== Exercise instructions ==
Take the records below from their first line to the line with "Click the purple swiss roll cake doodle", and restate those lines word for word.

== Data entries ==
Segment Open

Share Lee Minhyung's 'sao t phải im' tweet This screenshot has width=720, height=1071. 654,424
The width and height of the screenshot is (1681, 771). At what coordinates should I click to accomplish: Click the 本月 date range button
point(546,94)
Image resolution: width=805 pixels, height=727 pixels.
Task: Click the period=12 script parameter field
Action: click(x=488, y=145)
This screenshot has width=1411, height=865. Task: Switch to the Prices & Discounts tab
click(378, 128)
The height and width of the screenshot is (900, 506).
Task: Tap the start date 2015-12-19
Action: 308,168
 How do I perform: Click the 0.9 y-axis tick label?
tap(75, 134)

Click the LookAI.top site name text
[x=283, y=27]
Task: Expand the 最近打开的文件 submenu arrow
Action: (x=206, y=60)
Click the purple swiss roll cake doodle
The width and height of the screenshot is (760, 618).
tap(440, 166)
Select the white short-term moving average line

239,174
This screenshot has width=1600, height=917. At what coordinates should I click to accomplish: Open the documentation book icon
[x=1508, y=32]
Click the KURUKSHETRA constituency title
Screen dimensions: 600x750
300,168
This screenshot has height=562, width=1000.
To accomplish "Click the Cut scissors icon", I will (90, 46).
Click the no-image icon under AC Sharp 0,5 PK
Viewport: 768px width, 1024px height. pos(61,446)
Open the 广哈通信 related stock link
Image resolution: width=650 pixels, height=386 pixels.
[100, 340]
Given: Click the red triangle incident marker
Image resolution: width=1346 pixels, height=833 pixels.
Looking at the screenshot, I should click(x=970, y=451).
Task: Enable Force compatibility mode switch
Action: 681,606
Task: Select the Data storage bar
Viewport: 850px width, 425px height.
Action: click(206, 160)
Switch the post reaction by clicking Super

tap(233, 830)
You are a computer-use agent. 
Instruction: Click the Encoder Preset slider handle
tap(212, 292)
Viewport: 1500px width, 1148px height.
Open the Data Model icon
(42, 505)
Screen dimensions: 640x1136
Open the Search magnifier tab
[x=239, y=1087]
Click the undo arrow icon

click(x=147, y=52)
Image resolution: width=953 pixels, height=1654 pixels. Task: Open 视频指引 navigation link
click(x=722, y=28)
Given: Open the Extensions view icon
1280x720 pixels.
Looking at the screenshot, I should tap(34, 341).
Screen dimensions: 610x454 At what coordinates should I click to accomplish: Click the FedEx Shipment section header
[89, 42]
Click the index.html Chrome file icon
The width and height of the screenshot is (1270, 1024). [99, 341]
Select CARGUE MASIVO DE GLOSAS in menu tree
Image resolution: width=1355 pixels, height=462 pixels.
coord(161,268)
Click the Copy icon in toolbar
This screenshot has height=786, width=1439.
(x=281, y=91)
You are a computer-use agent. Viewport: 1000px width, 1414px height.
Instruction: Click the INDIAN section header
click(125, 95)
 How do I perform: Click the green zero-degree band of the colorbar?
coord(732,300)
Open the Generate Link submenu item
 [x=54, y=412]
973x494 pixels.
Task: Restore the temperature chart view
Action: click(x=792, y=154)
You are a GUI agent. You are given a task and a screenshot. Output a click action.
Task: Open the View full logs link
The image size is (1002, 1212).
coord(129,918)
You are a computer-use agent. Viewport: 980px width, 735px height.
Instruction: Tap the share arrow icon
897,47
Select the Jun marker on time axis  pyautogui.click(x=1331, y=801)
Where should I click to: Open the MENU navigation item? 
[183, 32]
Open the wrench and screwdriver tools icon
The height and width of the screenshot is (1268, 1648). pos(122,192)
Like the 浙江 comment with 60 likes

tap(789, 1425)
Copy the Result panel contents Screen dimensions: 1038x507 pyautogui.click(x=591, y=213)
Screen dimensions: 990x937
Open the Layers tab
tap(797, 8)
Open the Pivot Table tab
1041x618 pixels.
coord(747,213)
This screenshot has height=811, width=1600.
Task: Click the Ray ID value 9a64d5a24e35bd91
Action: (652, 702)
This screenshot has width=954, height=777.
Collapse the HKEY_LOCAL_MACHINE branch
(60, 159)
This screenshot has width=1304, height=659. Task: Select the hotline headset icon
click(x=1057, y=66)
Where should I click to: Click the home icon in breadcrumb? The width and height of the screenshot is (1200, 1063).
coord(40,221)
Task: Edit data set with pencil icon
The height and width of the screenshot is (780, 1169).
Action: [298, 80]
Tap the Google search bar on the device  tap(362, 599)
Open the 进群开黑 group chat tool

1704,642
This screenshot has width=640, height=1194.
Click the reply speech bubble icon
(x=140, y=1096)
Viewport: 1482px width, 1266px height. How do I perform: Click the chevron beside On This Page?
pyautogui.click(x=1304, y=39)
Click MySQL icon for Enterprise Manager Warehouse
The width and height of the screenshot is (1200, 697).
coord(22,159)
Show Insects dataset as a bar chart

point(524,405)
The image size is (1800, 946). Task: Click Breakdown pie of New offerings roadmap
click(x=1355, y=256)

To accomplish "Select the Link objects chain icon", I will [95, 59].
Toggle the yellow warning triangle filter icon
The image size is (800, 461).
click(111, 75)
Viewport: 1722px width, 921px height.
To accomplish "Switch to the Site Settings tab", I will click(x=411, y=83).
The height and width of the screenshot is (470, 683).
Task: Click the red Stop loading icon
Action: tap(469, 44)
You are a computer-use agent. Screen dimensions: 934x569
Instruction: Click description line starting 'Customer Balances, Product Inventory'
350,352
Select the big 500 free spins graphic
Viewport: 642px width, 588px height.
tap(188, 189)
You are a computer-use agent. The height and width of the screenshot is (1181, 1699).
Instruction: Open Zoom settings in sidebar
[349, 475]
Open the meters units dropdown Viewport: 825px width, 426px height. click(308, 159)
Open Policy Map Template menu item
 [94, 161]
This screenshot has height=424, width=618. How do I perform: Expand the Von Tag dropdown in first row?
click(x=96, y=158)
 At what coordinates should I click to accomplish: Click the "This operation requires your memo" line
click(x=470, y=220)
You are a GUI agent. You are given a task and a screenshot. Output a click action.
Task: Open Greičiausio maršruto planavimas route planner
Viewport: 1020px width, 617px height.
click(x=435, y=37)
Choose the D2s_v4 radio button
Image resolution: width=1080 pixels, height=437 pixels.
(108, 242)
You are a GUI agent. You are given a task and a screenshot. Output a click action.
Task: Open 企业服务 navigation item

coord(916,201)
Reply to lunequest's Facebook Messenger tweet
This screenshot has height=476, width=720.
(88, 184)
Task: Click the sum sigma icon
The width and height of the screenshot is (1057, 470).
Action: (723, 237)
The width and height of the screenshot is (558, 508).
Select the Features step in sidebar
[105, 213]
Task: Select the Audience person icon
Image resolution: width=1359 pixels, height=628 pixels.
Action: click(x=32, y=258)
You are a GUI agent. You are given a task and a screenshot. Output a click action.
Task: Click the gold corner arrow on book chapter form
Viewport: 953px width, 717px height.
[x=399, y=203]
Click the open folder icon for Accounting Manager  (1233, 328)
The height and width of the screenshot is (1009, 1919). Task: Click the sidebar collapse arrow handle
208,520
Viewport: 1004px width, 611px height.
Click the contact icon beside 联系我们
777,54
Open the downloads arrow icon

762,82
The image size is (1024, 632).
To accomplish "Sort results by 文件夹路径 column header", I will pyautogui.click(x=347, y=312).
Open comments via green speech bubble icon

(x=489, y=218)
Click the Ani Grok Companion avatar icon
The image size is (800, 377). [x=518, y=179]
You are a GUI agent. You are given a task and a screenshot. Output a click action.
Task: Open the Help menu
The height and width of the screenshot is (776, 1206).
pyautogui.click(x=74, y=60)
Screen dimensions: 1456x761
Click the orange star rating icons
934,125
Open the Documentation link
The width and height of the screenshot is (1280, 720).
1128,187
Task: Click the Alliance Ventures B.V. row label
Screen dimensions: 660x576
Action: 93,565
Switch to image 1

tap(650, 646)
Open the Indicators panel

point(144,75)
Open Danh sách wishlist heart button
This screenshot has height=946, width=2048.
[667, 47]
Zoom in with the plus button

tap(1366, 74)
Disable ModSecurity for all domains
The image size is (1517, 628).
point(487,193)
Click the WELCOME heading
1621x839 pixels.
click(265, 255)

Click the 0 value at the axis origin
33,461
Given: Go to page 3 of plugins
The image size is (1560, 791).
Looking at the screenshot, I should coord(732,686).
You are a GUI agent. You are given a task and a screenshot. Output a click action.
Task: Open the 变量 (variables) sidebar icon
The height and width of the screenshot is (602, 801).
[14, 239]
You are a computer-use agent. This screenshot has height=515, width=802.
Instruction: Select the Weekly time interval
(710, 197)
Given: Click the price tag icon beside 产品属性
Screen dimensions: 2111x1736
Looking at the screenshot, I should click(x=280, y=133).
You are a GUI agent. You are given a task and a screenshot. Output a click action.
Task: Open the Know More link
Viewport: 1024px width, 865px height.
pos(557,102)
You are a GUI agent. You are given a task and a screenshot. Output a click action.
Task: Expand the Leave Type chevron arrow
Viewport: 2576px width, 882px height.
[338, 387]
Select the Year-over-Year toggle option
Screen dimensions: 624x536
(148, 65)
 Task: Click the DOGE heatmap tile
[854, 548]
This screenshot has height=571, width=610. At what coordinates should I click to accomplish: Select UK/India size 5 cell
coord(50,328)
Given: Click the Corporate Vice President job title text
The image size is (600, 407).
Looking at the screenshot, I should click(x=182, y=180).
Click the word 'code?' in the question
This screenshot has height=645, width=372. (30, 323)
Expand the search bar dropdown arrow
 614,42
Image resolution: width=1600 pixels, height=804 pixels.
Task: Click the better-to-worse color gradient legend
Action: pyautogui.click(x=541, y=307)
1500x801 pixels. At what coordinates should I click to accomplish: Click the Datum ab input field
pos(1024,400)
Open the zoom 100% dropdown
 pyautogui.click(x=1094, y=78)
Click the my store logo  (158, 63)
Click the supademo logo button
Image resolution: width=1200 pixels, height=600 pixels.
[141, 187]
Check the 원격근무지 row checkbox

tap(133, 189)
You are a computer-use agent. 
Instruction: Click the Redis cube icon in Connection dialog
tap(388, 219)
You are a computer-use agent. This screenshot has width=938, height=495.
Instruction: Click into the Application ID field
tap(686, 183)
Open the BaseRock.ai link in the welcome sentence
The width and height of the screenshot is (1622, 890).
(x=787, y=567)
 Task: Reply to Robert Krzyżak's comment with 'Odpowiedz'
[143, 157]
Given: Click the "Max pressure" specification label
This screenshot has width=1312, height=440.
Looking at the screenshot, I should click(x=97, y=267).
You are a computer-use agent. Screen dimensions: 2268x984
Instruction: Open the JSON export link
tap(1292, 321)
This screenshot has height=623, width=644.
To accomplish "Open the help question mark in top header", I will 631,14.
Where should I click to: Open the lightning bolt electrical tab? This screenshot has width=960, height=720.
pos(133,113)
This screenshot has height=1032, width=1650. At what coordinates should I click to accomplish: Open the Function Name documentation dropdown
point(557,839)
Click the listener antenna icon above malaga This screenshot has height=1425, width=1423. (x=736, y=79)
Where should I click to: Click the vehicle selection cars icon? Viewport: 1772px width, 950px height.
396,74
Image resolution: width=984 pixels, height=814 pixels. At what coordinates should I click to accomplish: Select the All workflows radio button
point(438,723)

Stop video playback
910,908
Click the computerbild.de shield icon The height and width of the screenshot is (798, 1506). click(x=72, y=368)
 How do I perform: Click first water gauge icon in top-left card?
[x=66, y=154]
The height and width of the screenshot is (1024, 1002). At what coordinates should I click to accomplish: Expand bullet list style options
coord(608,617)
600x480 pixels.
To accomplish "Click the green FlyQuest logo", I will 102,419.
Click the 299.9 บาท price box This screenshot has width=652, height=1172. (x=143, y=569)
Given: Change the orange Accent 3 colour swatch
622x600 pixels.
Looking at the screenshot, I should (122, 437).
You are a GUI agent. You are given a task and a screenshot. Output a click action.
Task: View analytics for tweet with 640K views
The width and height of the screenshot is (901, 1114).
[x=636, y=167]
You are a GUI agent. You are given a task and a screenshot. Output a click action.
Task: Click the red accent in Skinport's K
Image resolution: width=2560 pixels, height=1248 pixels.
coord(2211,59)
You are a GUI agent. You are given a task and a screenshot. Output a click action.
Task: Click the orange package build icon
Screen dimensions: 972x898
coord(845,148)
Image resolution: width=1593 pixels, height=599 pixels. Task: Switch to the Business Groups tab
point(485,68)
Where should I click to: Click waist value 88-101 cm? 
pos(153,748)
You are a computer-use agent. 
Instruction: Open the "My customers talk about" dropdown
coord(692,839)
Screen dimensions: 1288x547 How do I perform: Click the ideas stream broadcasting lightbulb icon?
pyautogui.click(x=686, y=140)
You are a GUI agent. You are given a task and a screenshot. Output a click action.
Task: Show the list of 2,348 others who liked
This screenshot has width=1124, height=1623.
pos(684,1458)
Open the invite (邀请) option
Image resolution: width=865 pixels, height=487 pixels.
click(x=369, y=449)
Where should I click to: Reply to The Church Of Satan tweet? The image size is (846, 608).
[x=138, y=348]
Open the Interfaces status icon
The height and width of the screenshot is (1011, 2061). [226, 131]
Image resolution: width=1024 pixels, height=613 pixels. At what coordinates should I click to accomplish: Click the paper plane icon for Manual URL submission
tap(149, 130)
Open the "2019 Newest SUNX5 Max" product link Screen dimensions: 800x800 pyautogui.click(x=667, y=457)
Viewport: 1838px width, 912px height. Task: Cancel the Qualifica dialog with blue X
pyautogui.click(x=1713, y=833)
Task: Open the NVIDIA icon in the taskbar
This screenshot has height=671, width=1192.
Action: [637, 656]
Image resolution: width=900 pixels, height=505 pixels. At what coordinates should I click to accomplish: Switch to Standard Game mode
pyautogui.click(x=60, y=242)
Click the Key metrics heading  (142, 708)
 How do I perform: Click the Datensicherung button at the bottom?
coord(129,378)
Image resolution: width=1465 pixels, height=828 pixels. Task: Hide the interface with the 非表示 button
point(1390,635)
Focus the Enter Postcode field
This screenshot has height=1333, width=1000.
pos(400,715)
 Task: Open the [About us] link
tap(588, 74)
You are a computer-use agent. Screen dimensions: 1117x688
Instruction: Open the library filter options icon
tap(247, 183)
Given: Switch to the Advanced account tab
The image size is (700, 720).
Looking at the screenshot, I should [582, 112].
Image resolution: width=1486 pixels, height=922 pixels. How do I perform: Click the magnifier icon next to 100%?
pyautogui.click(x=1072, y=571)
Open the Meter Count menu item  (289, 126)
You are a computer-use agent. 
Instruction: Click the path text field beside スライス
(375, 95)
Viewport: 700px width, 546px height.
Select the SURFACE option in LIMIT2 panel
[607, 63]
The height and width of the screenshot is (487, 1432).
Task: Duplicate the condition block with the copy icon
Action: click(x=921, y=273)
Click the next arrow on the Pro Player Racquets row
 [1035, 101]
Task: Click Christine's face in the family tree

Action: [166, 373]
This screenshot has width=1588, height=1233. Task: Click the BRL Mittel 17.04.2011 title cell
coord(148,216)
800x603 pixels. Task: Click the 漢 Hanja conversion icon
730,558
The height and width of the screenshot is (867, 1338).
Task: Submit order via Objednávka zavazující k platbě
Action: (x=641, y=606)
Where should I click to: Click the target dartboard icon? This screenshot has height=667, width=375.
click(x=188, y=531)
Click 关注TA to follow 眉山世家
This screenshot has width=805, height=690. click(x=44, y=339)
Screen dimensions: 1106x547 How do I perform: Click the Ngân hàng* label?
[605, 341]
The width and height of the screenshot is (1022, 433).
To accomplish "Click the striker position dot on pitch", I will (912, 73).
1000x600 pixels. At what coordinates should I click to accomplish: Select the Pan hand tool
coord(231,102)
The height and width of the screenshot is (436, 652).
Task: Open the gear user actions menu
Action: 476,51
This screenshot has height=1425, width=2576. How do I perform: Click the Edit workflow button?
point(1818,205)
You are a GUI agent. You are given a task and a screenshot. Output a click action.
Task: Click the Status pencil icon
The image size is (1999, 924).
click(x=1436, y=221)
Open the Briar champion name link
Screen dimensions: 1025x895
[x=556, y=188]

Segment Closed

== Answer area ==
Share Lee Minhyung's 'sao t phải im' tweet This screenshot has width=720, height=1071. 654,424
The width and height of the screenshot is (1681, 771). At what coordinates should I click to accomplish: Click the 本月 date range button
point(546,94)
Image resolution: width=805 pixels, height=727 pixels.
Task: Click the period=12 script parameter field
Action: click(x=488, y=145)
This screenshot has width=1411, height=865. Task: Switch to the Prices & Discounts tab
click(378, 128)
The height and width of the screenshot is (900, 506).
Task: Tap the start date 2015-12-19
Action: 308,168
 How do I perform: Click the 0.9 y-axis tick label?
tap(75, 134)

Click the LookAI.top site name text
[x=283, y=27]
Task: Expand the 最近打开的文件 submenu arrow
Action: (x=206, y=60)
Click the purple swiss roll cake doodle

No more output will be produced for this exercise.